══ TEXTE SOURCE

« Au prix de la mort » : un chant d’amour de la liberté

— Par Roland Sabra —

delgres-3Méconnu en France et controversé aux Antilles, Louis Delgrès, né le 02 avril 1766 à Saint-Pierre de Martinique, est un héros de la lutte anti-esclavagiste. C’est un métis né d’une mère blanche martiniquaise et d’un père fonctionnaire du Roi de Tobago. « Au prix de la mort » raconte la dernière journée de celui qui mena la résistance contre les troupes bonapartistes venues, sous les ordres de Richepance,  restaurer l’esclavage aboli une première fois en 1794 par la Convention. Le 06 mai 1802 une flotte d’une douzaine de navires ayant à son bord 3500 soldats se profile à l’horizon des côtes guadeloupéennes. Louis Delgrès, soldat engagé dans l’armée française dont il a gravi les échelons par son courage et ses faits d’armes, est alors colonel. Épris des idéaux révolutionnaires de liberté et d’égalité il est chargé de protéger la Guadeloupe des appétits coloniaux des autres puissances européennes. A cette époque, pour échapper à cette première abolition de l’esclavage, la Martinique s’était livrée corps et âme aux Anglais. A la trahison des idéaux révolutionnaires par le Consulat, Delgrès va opposer une résistance farouche, désertant l’armée, regroupant quelques centaines de combattants bientôt rejoints par des femmes guadeloupéennes, pour une lutte disproportionnée, militairement perdue d’avance mais moralement victorieuse pour les siècles et les siècles.

════

**ÉNONCÉ DONNÉ A**
Renvoyez à l'identique les lignes de la liste, depuis la toute première jusqu'à celle qui contient « Action: [366, 134] », celle-ci comprise.
Ce texte et la liste n'ont pas la même origine.

══ DONNÉES FOURNIES

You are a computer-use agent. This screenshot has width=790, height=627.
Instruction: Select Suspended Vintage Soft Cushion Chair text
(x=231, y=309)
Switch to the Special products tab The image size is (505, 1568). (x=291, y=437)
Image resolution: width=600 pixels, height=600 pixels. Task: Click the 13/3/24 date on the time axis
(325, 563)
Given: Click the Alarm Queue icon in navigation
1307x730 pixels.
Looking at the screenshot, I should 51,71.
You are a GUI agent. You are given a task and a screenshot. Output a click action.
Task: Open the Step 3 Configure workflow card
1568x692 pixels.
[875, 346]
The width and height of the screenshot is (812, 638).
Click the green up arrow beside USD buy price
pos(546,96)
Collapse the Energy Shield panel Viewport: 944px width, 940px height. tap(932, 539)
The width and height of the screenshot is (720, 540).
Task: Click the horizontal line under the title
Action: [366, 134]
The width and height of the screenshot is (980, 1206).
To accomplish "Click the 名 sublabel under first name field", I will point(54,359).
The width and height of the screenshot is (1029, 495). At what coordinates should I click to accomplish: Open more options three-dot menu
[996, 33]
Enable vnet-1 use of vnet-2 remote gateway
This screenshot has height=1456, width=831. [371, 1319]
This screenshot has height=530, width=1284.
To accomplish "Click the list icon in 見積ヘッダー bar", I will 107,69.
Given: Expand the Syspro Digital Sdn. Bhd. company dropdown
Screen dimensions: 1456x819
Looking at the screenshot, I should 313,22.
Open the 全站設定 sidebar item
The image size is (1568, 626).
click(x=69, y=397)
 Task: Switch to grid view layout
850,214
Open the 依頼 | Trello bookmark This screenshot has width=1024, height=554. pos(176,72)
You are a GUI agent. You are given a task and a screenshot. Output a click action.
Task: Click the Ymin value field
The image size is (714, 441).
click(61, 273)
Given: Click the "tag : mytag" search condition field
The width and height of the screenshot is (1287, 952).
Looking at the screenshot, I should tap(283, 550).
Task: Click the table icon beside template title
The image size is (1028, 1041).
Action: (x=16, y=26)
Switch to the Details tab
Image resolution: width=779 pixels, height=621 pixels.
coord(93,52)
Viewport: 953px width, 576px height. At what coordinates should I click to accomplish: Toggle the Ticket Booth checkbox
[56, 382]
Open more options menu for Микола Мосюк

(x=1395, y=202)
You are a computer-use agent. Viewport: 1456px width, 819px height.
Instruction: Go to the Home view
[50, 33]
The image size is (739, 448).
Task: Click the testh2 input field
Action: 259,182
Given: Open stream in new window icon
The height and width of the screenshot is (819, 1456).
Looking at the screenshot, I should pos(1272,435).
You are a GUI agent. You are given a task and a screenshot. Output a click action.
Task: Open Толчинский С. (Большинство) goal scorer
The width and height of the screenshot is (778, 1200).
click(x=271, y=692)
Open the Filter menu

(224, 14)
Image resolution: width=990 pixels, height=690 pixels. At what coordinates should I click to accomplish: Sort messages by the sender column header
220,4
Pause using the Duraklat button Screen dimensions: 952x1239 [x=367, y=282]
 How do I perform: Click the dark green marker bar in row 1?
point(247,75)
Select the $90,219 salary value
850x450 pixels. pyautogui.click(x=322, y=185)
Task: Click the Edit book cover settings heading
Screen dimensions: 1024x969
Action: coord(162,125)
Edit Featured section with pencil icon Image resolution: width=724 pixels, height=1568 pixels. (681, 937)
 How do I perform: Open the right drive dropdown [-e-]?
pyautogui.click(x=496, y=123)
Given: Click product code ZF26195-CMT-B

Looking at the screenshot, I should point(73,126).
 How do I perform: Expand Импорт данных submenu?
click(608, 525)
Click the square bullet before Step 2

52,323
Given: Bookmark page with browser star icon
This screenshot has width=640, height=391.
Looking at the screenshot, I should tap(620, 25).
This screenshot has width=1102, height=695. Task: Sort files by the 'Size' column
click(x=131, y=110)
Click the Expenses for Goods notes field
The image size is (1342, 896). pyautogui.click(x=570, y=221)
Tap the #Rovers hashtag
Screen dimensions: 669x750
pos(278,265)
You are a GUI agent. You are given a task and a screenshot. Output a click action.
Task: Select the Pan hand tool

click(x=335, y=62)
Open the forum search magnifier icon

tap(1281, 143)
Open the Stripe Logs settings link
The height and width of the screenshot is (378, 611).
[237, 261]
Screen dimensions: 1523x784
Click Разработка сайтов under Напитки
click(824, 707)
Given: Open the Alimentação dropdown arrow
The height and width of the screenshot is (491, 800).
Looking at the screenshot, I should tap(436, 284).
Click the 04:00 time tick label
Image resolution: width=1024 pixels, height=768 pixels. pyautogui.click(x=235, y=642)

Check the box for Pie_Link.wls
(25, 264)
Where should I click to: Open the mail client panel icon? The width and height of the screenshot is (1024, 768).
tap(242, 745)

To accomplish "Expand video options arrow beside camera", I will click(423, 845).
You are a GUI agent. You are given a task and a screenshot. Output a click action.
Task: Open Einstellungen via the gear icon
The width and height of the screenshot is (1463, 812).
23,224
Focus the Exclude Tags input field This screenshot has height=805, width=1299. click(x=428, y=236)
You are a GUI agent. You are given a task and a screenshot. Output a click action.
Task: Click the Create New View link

════

**ÉNONCÉ DONNÉ B**
Reprenez le texte sur Louis Delgrès à partir de l'endroit où il s'arrête.

**RÉPONSE RÉDIGÉE A**
You are a computer-use agent. This screenshot has width=790, height=627.
Instruction: Select Suspended Vintage Soft Cushion Chair text
(x=231, y=309)
Switch to the Special products tab The image size is (505, 1568). (x=291, y=437)
Image resolution: width=600 pixels, height=600 pixels. Task: Click the 13/3/24 date on the time axis
(325, 563)
Given: Click the Alarm Queue icon in navigation
1307x730 pixels.
Looking at the screenshot, I should 51,71.
You are a GUI agent. You are given a task and a screenshot. Output a click action.
Task: Open the Step 3 Configure workflow card
1568x692 pixels.
[875, 346]
The width and height of the screenshot is (812, 638).
Click the green up arrow beside USD buy price
pos(546,96)
Collapse the Energy Shield panel Viewport: 944px width, 940px height. tap(932, 539)
The width and height of the screenshot is (720, 540).
Task: Click the horizontal line under the title
Action: [366, 134]

**RÉPONSE RÉDIGÉE B**
Ce 20 mai 2016, dans les ruines du théâtre de Saint-Pierre la lune pleine et entière était là baignant la scène, soumise aux vents, d’une clarté imprévue et pourtant bienvenue. Après ce toujours fichu quart d’heure martiniquais de retard qui tend a devenir demi-heure les comédiens prennent place. Un chant d’abord. Celui de la « jolie liberté ». Et puis un oiseau de mauvais augures malgré lui, annonce à Delgrès que les troupes d’Ignace son frère d’armes ont été défaites à Baimbridge. Que faire ? Se rendre et s’asservir ou Résister et mourir ?

Christine Lara, professeur de littérature, passionnée par les Lettres, a choisi le vers et l’alexandrin pour restituer la mémoire de cette tragédie. La langue est belle, soutenue, respectueuse des règles. La césure du vers est toujours à l’hémistiche et celui-ci dont le rythme est soit binaire, soit ternaire, est parfois léonin ou normand si l’on préfère. L’auteure mêle savamment personnages réels et personnages fictifs comme celui de Tarant, double de Delgrès, inventé pour représenter sur scène les affres et les tourments intellectuels et moraux qui traversent le héros face au dilemme qui l’enferme. Êtres de chair et de sang les personnages s’aiment, se désirent, s’attirent, se déchirent et parfois se trahissent. La facture très classique du texte se repère dans le modèle de dramaturgie retenu. Clin d’œil racinien, l’événement tragique au cœur de la pièce, s’il n’a déjà eu lieu avant le premier vers, est inéluctable. Il est annoncé d’entrée de jeu. L’attente ne porte pas sur sa possibilité. Elle porte sur le chemin qui va conduire à son avènement.

Les conditions matérielles de la représentation, le plein air, le bruit de la rue et du vent, ont conduit la mise en scène à accentuer l’aspect déclamatoire de la diction. Le surjeu qui en résulte à rongé quelques vers des pieds qui leur sont dus. L’exiguïté de l’espace scénique, réduit au palier d’arrivée des deux escaliers tournants de l’ancien théâtre, tendait au confinement des comédiens qui dans l’ensemble, était-ce dû à la charge d’histoire du lieu où ils jouaient(?) ont paru intimidés. Sont venus à leur secours les pas de danse afro-jazz et le son du tambouyé mêlant avec délices leurs saveurs afro-caribéennes aux formes classiques de la tragédie gréco-romaine. Une ode au métissage comme reflet décalé d’une réalité vraie.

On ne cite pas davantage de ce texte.